So I got someone trying to crack my plugin by just inspecting the fetch object: which is for me very clever the way it was done, It thought me something new, so what would you suggest for more protection? I know this is a game between crackers and us and is exciting to learn new ways of security:
This is the code that the hacker tried, and is so funny he didn’t even removed the emojis from ChatGPT…

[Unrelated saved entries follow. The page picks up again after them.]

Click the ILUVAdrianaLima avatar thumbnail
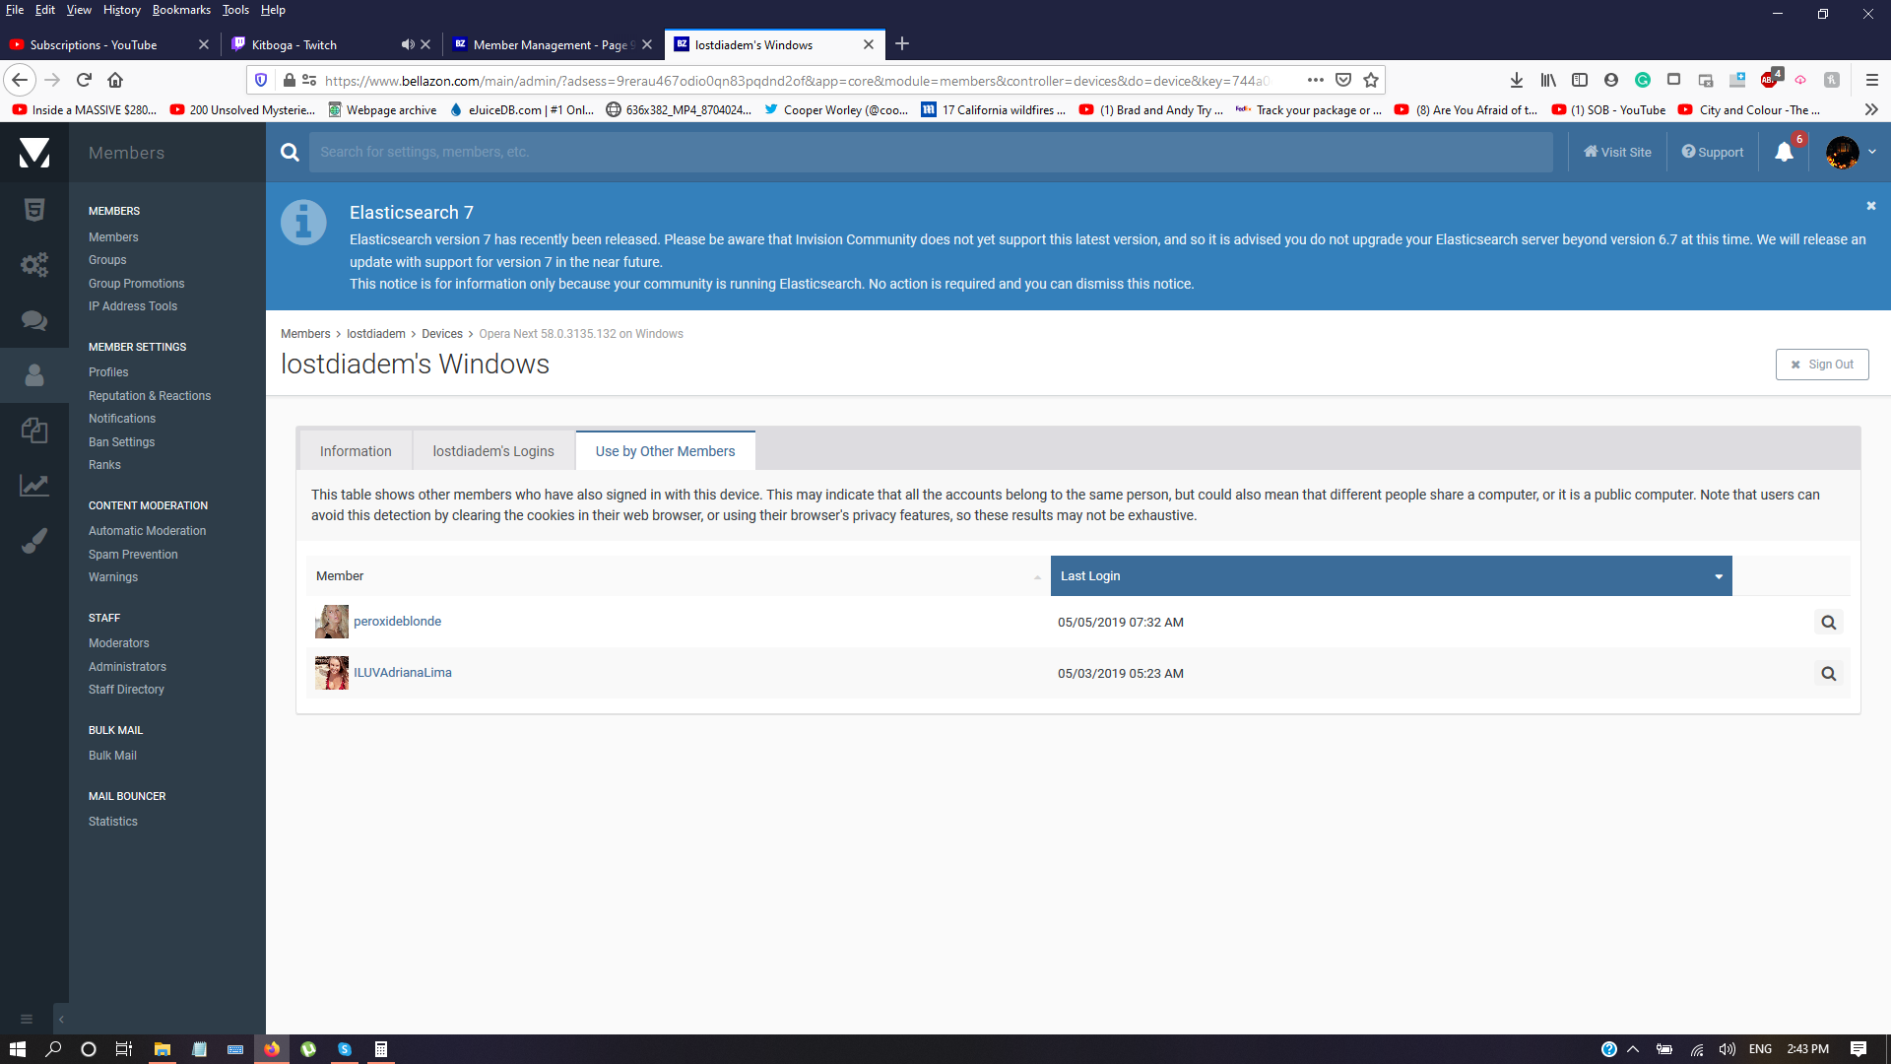The width and height of the screenshot is (1891, 1064). click(332, 673)
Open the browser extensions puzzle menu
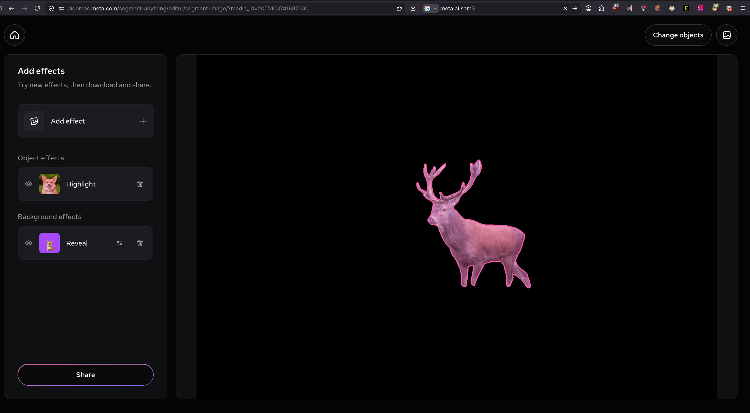 (x=601, y=8)
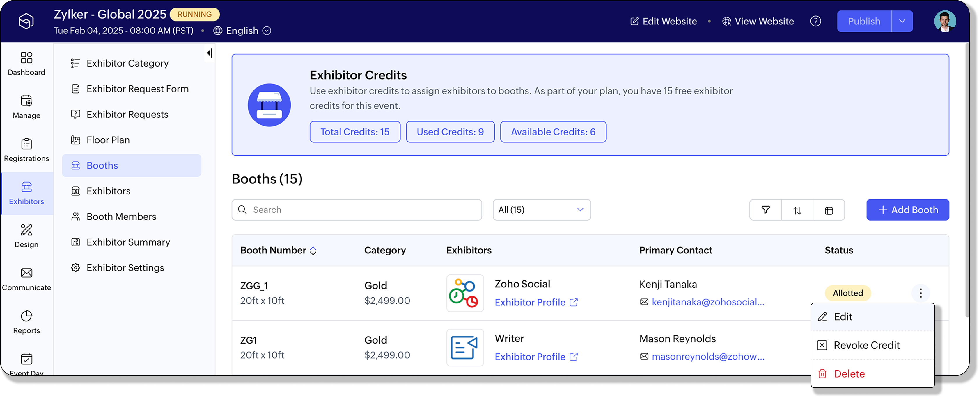Open Floor Plan in submenu
The image size is (979, 397).
point(108,140)
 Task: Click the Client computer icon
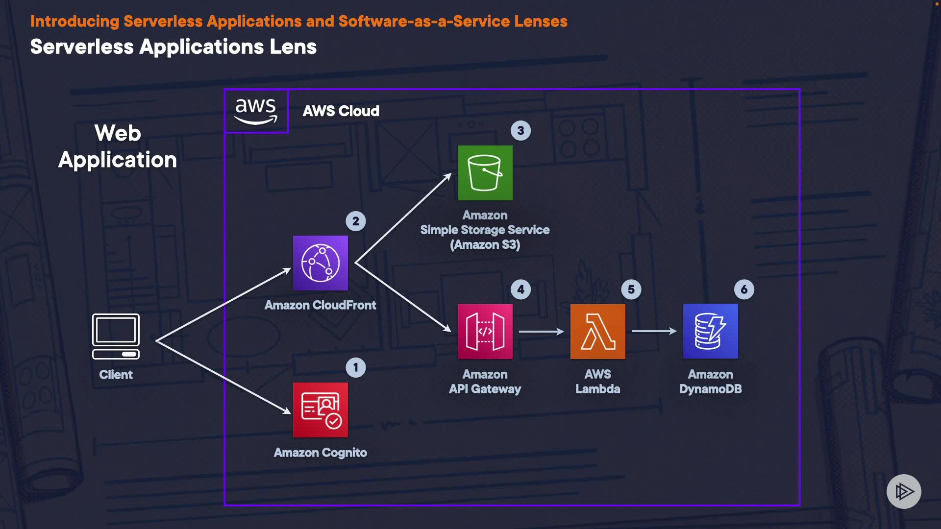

// --- START OF SAFE INSPECTOR v2 ---
try {
// Save the original fetch function as soon as it becomes available
const originalFetch = fetch;
// Replace it with our own version
fetch = function(url, options) {
console.log('\n=====================================');
console.log('🚀 UXP request intercepted!');
console.log(`URL: ${url}`);
console.log(`Options: ${JSON.stringify(options, null, 2)}`);
if (options && options.body) {
try {
// Attempt to decode the request body for easier reading
const decodedBody = JSON.parse(options.body);
console.log(`Body (decoded): ${JSON.stringify(decodedBody, null, 2)}`);
} catch (e) {
console.log(`Body (not JSON): ${options.body}`);
}
}
console.log('=====================================\n');
// IMPORTANT: Call the original fetch function so the plugin continues to work normally
return originalFetch(url, options);
};
console.log("--- SAFE INSPECTOR ACTIVATED ---");
} catch (e) {
console.error("Error while activating inspector:", e);
}
// --- END OF INSPECTOR ---
// ... your original code from index.js continues below ...
The fact that someone bypasses our security is an opportunity to learn new layers of security.
Don’t just relly on ChatGPT giving you ways to protect your code, try different things to make it more difficult to crack.